Oh definitely useful up to a point, sure! Especially for more lower school pupils. However, it can't really (currently) be fully implemented from Year 10 I don't think. There still needs to be some human element retained, rather than fully automated systems.

Then you would need institutions like OFSTED to change the way they view progress. Doing a 'book look' on a fully online system is incredibly difficult and tedious, for example.

Maybe ways to 'capture' hand written work with minimal fuss, for example, I would be interested in!

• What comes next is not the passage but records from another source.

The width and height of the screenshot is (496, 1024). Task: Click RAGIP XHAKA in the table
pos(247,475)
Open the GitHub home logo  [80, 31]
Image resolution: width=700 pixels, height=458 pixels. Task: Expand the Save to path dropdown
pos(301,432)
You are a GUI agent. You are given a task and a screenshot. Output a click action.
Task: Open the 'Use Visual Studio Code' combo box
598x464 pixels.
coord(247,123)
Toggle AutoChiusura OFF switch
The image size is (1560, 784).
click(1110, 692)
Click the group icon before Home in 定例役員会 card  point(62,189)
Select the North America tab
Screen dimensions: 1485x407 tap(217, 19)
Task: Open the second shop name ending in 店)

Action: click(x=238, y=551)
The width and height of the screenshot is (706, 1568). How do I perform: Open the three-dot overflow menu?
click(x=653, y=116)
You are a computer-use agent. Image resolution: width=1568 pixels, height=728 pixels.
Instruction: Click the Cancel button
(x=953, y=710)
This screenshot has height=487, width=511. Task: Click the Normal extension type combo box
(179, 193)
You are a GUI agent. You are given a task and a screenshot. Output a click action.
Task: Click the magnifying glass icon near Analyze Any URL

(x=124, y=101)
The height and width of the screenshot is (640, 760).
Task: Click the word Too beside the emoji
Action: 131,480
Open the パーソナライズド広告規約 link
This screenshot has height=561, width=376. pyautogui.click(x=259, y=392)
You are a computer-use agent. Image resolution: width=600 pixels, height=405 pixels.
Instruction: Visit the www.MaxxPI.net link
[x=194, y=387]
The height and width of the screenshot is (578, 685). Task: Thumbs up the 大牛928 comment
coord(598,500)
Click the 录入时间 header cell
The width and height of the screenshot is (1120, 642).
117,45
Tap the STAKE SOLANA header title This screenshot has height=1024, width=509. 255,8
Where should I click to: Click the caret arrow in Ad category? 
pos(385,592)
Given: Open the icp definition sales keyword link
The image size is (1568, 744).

KittyVonCatsington Thu 29-Sep-16 18:29:19

KitsandKids - that's a good idea! Weirdly though, most parents probably would be in uproar over providing exercise books, whereas printing is by stealth..

Selfimproved grin

PersianCatLady Thu 29-Sep-16 19:48:21

Thanks for the ideas, it is really interesting to get feedback from people who actually have experience these things.

It is also interesting (and sad) that no matter what you do for people they still complain.

DixieWishbone Thu 29-Sep-16 19:55:11

Message withdrawn at poster's request.

DixieWishbone Thu 29-Sep-16 20:01:56

Message withdrawn at poster's request.

cricketballs Thu 29-Sep-16 20:02:46

Dixie - whilst I love tech and the benefits it can bring in school going completely 100% digital IMO is not good; when do they students actually hand write?

I also mark exams and the handwriting of some candidates is beyond terrible and unreadable (in this case it has to be passed onto team leader) but although I pass on I am sure that marks get missed

DixieWishbone Thu 29-Sep-16 20:03:55

Message withdrawn at poster's request.